Jésus, la main atrophiée et le cœur endurci

Evangile selon St Marc, chapitre 3, 1-6

En ce temps-là, Jésus entra dans une synagogue ; il y avait là un homme dont la main était atrophiée. On observait Jésus pour voir s’il le guérirait le jour du sabbat. C’était afin de pouvoir l’accuser. Il dit à l’homme qui avait la main atrophiée : « Lève-toi, viens au milieu. » Et s’adressant aux autres : « Est-il permis, le jour du sabbat, de faire le bien ou de faire le mal ? de sauver une vie ou de tuer ? » Mais eux se taisaient. Alors, promenant sur eux un regard de colère, navré de l’endurcissement de leurs cœurs, il dit à l’homme : « Étends la main. » Il l’étendit, et sa main redevint normale. Une fois sortis, les pharisiens se réunirent en conseil avec les partisans d’Hérode contre Jésus, pour voir comment le faire périr.

Prière d'introduction
Esprit Saint, viens en moi, brise ce qui m’empêche de vivre en plénitude, lave ce qui est souillé, remplis-moi de ton amour.

Demande
Convertis mon cœur, Seigneur !

Points de réflexion

1. Ce miracle de Jésus est centré non sur l’homme qui bénéficie de la guérison tant attendue, mais sur le regard, noir, observateur, d’une partie du public. Saint Marc nous indique ainsi que ceci est encore plus frappant que le miracle ! Cette tension est présente tout au long de son Évangile. Par ses miracles, le Seigneur nous montre ce qu’il désire pour nous : notre bien dans notre corps et dans notre âme. Il est venu non pour les bien-portants mais pour les malades (Cf. Mc 2,17), pour servir plus que pour être servi (Cf. Mc 10,45). Pour Dieu « faire le bien » et « sauver une vie » vont ensemble. Voici ce pour quoi il est venu : pour sauver une vie : la mienne, c’est-à-dire celle de chacun de nous. Il veut tellement que je vive en plénitude qu’il est prêt à donner sa vie, à mourir pour que je vive.
Et au contraire, le maître du sabbat (Cf. Mt 12,8) y oppose « faire le mal » qui revient à « tuer ». C’est bien ce que cherchent à faire les pharisiens. À tel point que peu leur importe le bien que fait Jésus. Ils guettent chacun de ses gestes, qui sont tous bons, pour servir pour leur mauvaise intention : le faire périr. Le regard qu’ils portent sur le Seigneur depuis le début est lourd, lourd de reproches, lourd de frustrations, de rancœur, de haine et de jalousie. Ce sont les fruits du mauvais esprit (Cf. Ga 5,19-21), du péché, qu’ils ont laissé envahir leur intérieur. C’est un regard qui observe pour faire tomber, parce qu’il a déjà jugé et condamné.

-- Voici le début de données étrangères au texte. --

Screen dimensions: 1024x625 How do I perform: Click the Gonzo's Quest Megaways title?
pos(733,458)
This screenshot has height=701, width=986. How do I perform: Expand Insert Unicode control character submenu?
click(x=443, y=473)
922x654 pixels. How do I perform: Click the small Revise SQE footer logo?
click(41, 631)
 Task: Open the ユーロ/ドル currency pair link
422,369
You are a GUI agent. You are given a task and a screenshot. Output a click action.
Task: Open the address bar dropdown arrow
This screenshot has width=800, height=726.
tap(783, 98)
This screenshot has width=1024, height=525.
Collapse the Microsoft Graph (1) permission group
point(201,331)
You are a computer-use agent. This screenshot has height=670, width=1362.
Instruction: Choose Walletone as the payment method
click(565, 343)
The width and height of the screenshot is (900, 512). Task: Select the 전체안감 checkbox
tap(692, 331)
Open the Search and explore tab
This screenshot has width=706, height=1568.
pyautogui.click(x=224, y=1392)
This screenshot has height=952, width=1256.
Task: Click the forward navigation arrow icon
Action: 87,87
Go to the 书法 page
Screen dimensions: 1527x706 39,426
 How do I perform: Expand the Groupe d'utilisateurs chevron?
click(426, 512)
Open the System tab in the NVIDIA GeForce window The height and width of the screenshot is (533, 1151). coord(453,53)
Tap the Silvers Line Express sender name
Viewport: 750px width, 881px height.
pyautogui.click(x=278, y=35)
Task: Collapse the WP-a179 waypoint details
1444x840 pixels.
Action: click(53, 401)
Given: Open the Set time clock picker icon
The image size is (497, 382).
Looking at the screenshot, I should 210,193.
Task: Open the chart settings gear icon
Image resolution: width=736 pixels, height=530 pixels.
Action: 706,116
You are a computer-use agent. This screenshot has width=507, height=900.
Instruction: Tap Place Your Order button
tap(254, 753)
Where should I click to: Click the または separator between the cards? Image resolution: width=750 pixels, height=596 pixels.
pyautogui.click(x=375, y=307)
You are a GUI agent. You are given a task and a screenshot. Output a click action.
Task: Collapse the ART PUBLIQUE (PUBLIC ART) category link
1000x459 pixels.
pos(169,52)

2. Nous contemplons Jésus face au mal.
En ce sens, nous nous rapprochons de la contemplation de Jésus crucifié, sous l’emprise du mal. Et qu’entendons-nous qui sort de sa bouche ? « Père, pardonne-leur : ils ne savent pas ce qu’ils font. » (Lc 23,34) Jésus est loin d’être naïf et de croire à une innocence universelle. Qui mieux que lui connaît le cœur de l’homme ? (Cf. Jn 2,25) C’est justement pour cela. Il sait bien que ces hommes ne se rendent pas compte du mal qu’ils sont en train de commettre, à quel point c’est horrible et inhumain, à quel point ils se font du mal à eux-mêmes. Ils sont inconscients ! Ils sont esclaves de leur méchanceté, esclaves d’eux-mêmes. C’est le péché. Ainsi autant au calvaire qu’ici, dans la synagogue, nous voyons le regard de Dieu sur le mal, sa souffrance face à des cœurs durs. Face au mal, il ne peut rester indifférent. Il le rejette totalement, il est impossible qu’il accepte une molle passivité, d’où sa colère. Face à nous, plâtrés dans notre endurcissement, il est navré. Plus que la colère, c’est la tristesse qui alourdit son cœur parce que la personne qu’il aime et à qui il se donne rejette son amour. Nous pouvons imaginer combien le Christ a envie d’aider l’homme à la main atrophiée. Combien plus il désire aider les pharisiens à vivre, au lieu d’être comme des morts-vivants au cœur atrophié, lui qui est venu pour nous donner la vie en abondance (Cf. Jn 10,10 et Ez 16).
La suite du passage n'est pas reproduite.